Go to the line containing "Given: Open the settings gear icon in sidebar" in the records below and print it and every following line exactly, on through the line containing "The height and width of the screenshot is (561, 1024).", then stop.

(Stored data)
--- START ---

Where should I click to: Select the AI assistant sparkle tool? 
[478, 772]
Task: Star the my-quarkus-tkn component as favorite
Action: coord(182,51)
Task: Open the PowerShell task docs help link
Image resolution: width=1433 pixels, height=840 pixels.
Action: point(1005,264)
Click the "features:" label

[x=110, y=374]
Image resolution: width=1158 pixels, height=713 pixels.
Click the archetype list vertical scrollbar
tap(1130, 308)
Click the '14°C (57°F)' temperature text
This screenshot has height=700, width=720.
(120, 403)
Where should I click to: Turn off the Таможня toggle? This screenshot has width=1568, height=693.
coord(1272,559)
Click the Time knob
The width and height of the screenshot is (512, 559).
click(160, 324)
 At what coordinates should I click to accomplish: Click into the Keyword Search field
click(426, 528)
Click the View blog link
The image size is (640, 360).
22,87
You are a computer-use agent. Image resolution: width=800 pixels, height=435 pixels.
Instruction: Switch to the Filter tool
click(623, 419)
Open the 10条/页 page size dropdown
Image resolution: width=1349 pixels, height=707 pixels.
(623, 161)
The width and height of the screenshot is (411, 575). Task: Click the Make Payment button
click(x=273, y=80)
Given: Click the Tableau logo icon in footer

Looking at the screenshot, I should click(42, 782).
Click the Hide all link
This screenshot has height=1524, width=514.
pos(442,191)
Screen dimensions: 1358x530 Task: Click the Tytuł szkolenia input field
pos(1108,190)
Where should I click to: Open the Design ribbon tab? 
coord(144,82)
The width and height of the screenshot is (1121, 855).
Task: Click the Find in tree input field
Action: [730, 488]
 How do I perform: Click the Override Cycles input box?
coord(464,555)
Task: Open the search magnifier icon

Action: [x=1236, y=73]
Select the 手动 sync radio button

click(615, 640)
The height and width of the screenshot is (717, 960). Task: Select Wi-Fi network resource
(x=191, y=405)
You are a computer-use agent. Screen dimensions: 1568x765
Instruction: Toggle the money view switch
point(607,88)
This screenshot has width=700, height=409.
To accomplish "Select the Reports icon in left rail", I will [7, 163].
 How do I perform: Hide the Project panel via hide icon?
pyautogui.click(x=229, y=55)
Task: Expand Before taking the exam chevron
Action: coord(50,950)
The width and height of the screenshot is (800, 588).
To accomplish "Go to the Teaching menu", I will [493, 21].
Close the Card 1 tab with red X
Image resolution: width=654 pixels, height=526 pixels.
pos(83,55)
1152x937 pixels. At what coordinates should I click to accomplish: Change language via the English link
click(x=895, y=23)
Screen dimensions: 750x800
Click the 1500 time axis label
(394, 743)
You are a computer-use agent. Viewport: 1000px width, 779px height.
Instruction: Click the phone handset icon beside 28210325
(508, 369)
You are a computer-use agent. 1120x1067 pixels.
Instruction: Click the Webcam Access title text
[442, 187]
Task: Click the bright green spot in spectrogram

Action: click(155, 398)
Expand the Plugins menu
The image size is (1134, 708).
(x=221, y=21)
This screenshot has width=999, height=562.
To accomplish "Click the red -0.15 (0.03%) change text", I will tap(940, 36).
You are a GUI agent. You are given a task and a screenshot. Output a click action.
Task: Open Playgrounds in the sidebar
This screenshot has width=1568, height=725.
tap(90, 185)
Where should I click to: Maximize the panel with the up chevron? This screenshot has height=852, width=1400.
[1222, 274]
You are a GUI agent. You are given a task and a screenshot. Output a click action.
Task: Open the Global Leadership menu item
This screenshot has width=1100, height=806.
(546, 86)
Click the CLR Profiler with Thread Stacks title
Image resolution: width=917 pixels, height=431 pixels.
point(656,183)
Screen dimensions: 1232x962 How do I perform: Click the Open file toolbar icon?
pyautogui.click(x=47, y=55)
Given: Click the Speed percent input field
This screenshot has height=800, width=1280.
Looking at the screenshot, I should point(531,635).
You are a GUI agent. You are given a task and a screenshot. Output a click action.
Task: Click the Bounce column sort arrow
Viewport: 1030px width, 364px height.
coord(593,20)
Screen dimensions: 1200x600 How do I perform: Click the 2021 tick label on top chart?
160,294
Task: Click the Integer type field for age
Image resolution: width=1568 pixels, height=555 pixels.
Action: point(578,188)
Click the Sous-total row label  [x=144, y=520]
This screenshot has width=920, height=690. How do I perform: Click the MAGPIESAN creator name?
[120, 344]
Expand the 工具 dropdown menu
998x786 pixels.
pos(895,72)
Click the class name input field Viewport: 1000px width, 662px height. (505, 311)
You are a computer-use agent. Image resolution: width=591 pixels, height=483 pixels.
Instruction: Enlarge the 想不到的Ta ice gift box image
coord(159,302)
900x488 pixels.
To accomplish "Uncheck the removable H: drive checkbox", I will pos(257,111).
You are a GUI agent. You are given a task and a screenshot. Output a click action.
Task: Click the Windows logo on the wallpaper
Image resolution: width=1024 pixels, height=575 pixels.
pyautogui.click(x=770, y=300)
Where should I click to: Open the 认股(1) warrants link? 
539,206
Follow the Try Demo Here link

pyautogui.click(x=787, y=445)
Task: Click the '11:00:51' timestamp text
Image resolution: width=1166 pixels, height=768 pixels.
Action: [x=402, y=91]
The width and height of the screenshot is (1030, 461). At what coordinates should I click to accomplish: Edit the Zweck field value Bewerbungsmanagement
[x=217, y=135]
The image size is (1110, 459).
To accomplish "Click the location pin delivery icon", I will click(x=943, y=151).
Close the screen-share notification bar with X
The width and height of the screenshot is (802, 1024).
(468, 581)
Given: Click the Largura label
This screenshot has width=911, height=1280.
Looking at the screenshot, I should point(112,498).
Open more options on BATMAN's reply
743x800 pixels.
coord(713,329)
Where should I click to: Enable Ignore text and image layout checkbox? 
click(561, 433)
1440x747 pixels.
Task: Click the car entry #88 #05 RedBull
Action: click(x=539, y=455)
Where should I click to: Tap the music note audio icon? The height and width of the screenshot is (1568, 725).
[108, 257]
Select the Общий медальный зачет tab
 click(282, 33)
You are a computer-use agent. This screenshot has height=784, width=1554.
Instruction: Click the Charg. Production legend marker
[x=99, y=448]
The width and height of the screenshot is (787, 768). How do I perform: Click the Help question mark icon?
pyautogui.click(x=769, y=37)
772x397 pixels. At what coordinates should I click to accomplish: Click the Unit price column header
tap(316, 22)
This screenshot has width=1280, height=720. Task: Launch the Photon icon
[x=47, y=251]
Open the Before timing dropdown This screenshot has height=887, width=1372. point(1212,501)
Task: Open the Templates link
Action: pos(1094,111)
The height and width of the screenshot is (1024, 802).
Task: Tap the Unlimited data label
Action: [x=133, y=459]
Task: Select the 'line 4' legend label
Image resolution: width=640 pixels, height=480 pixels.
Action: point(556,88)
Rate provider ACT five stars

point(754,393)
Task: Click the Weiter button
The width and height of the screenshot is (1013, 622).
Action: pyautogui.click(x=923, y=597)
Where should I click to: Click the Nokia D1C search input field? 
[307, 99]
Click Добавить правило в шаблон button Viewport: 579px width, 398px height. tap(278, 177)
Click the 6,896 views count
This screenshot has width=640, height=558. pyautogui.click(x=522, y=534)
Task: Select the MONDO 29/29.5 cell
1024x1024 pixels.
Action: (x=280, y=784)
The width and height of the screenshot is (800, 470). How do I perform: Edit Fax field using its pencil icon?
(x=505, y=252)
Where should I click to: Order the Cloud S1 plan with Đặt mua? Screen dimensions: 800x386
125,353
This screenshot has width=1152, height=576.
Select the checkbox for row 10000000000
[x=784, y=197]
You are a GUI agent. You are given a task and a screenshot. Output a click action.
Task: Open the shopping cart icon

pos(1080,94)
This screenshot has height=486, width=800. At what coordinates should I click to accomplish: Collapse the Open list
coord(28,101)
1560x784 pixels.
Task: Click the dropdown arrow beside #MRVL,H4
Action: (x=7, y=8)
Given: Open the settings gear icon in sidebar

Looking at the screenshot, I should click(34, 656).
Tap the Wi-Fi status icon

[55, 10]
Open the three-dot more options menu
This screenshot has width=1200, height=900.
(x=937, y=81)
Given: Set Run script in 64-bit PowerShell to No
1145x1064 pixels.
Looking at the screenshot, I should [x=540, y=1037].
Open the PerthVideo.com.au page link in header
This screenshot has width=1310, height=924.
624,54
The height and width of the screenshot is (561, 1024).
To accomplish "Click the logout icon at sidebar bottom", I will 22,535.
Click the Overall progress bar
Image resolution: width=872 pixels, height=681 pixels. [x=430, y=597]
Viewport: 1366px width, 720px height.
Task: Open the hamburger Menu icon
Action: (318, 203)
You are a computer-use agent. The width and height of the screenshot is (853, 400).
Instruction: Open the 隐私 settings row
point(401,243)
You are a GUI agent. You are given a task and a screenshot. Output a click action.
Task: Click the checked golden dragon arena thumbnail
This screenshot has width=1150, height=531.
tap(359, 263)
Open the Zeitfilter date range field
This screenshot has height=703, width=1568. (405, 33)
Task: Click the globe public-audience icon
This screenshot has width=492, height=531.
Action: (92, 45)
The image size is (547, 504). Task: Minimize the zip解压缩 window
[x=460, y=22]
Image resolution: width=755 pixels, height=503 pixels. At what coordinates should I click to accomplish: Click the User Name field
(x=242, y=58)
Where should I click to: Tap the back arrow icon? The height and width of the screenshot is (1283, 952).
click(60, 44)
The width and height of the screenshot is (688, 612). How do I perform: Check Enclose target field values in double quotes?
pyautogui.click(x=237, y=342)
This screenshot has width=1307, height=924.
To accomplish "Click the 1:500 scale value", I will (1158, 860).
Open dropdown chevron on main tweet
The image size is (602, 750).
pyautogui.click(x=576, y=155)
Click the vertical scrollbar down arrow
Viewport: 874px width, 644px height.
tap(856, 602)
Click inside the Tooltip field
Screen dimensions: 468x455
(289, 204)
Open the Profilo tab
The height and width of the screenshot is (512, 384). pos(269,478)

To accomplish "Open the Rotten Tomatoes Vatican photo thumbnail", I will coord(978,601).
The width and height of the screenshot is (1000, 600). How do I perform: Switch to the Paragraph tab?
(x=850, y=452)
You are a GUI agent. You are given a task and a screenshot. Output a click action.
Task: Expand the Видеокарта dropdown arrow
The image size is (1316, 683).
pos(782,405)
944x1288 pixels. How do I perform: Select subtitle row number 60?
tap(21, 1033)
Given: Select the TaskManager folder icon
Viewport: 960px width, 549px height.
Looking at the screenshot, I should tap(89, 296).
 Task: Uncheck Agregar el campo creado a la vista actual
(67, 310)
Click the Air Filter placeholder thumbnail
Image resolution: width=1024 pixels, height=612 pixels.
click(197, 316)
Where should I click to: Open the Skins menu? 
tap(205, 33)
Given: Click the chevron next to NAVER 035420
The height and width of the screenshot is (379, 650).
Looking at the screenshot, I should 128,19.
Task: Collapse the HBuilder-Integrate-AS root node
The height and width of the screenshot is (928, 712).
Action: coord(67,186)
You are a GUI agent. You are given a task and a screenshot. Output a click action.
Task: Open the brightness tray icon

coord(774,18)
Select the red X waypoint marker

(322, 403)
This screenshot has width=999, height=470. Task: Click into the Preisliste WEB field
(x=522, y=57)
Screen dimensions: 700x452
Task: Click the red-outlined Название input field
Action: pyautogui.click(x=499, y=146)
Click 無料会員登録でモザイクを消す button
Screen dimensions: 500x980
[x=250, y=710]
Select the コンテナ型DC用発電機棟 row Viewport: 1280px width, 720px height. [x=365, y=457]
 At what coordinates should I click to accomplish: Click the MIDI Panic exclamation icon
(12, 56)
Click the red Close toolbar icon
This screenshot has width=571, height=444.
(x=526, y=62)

--- END ---

### Task answer
Given: Open the settings gear icon in sidebar

Looking at the screenshot, I should click(34, 656).
Tap the Wi-Fi status icon

[55, 10]
Open the three-dot more options menu
This screenshot has width=1200, height=900.
(x=937, y=81)
Given: Set Run script in 64-bit PowerShell to No
1145x1064 pixels.
Looking at the screenshot, I should [x=540, y=1037].
Open the PerthVideo.com.au page link in header
This screenshot has width=1310, height=924.
624,54
The height and width of the screenshot is (561, 1024).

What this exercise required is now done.